Exercise instructions
Scan the records below for the string "computer" and return every line where it appears.

Data extracted from a collection
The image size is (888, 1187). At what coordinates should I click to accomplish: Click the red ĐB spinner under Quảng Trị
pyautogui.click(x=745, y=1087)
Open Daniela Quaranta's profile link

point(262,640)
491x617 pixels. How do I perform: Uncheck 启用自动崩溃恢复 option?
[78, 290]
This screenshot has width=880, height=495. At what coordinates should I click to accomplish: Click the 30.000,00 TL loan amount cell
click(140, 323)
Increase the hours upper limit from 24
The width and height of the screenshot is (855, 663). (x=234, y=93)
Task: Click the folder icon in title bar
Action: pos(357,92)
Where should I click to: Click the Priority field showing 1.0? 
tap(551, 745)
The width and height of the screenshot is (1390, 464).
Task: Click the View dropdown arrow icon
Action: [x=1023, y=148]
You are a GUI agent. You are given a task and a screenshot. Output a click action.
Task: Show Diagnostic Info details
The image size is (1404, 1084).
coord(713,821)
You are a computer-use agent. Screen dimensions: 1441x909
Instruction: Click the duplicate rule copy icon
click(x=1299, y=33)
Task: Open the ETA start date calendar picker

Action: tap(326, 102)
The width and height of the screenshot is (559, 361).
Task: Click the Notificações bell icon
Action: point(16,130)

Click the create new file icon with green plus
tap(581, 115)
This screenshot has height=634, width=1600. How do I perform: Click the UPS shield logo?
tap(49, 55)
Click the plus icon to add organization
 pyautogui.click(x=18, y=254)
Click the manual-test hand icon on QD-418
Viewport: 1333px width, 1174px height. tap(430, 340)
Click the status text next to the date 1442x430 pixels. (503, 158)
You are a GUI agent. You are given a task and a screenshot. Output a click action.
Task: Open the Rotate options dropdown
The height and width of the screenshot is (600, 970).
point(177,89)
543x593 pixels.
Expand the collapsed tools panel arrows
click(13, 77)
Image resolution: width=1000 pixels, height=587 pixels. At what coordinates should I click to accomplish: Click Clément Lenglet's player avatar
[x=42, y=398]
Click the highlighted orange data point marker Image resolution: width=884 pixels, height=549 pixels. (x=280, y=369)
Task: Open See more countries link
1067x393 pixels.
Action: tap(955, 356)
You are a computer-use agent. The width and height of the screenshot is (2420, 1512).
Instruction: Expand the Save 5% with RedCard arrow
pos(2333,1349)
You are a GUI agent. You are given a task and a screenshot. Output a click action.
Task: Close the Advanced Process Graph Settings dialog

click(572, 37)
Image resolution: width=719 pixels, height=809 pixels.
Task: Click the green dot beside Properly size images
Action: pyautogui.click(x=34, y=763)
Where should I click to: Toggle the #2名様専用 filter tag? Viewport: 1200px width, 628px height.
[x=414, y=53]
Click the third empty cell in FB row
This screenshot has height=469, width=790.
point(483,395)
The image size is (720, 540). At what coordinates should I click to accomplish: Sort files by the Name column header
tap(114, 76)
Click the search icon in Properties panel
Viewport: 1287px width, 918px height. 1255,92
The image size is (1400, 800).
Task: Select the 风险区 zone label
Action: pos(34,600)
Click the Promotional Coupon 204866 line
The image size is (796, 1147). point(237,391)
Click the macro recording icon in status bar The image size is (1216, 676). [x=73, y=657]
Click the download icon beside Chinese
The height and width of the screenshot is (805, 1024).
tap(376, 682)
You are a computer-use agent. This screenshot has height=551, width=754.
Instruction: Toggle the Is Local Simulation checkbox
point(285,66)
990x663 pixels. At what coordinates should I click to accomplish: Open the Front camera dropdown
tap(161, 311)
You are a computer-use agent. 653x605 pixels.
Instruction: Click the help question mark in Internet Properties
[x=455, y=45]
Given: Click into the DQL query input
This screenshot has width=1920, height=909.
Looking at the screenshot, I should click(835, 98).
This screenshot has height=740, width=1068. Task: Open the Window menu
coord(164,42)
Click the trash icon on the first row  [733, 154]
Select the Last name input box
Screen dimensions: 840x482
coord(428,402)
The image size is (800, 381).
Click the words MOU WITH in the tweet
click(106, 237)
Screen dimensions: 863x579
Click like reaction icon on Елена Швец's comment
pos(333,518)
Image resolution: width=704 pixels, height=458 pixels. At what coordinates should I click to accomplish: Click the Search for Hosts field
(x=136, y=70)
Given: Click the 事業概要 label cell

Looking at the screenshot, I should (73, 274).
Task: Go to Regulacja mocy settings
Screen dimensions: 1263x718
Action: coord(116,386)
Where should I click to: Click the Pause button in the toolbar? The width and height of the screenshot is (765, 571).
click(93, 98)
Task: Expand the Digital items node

Solution for this task
You are a computer-use agent. Screen dimensions: 1441x909
You are a computer-use agent. The width and height of the screenshot is (2420, 1512).
You are a computer-use agent. This screenshot has height=551, width=754.
You are a computer-use agent. 653x605 pixels.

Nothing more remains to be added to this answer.